- Short problem 1:
In the Earth Day article, what sound signaled the sixth-grade students to rotate to the next station?

- Excerpt to read:
'''
For 16 years, students have flocked to the grounds to participate in the event. Eaton, National Trail, and Twin Valley South’s students rotated among the stations, each unique to Earth Day. Stations such as Native American history and culture, soils, forestry, and many others offered to students, are run by officials from various departments, as well as FFA members.


Three hundred sixth-grade students trotted around 13 different stations, rotating at the sound of a fire truck siren, to understand “the whole idea of conservation and stewardship, the wise use of our natural resources,” said BJ Price, technician and educator of the Preble County Soil and Water Conservation District. “I think the presenters and programs they present are really geared well towards sixth-grade. They’re open to learning new things, they enjoy being outside doing hands-on activities, they get a chance to touch and feel whatever the presenter passes around.”


Beth Wright, with the Recycling Division of the Preble County Solid Waste District, said, “I’ve seen a lot of people interested more in learning to help the environment. Before, the 80s, it was all: dispose, dispose, dispose, and then the focus after that was: recycle, protect the earth.” Wright said the aim is to reach school children to teach how to conserve resources and recycle, to slow down the filling of, specifically, the Preble County Landfill.


Each year, the Landfill hosts a contest for students to participate in, in which students create the most creative poster to win. The winning student will receive a $100 gift card, as well as the winning student’s school will have the poster design printed on a t-shirt, to be distributed at the Earth Day event. Eaton Middle School took first place this year with the phrase “Have good taste, create less waste” circling a picture of the earth encased in a candy-wrapper.
'''
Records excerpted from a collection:
'''
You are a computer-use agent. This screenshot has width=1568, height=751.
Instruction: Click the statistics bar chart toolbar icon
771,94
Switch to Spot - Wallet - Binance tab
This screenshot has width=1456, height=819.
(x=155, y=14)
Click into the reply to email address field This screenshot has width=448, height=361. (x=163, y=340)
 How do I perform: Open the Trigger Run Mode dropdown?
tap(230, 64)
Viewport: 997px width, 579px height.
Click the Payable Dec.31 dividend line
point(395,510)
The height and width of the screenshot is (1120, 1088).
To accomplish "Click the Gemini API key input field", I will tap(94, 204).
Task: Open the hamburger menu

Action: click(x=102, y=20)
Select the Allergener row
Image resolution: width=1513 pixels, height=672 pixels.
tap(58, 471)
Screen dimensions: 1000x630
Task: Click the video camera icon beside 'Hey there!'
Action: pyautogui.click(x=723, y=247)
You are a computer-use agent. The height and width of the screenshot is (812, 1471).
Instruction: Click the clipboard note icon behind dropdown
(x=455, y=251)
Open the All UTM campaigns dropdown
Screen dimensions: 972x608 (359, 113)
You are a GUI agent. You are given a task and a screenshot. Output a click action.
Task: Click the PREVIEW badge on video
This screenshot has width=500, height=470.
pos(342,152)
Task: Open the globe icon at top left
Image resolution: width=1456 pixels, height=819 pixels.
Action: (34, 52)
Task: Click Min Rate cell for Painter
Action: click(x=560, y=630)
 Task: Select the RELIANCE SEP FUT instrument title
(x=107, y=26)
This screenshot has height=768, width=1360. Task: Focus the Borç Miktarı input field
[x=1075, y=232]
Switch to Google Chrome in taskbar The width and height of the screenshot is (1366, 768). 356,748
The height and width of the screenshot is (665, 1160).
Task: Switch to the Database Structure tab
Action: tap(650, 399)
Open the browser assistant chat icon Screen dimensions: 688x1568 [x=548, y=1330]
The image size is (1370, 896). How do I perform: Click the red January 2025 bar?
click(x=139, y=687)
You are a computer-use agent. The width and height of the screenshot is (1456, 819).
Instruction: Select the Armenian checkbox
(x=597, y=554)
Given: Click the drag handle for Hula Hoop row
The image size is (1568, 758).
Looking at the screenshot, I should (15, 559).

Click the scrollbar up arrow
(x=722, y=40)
'''
- Short problem 2:
In the records, copy out the lines word for word, beginning with the line that contains "Task: Select the" and continuing through the line that contains "Open the browser".

- Written solution 1:
The sound of a fire truck siren.

- Written solution 2:
 Task: Select the RELIANCE SEP FUT instrument title
(x=107, y=26)
This screenshot has height=768, width=1360. Task: Focus the Borç Miktarı input field
[x=1075, y=232]
Switch to Google Chrome in taskbar The width and height of the screenshot is (1366, 768). 356,748
The height and width of the screenshot is (665, 1160).
Task: Switch to the Database Structure tab
Action: tap(650, 399)
Open the browser assistant chat icon Screen dimensions: 688x1568 [x=548, y=1330]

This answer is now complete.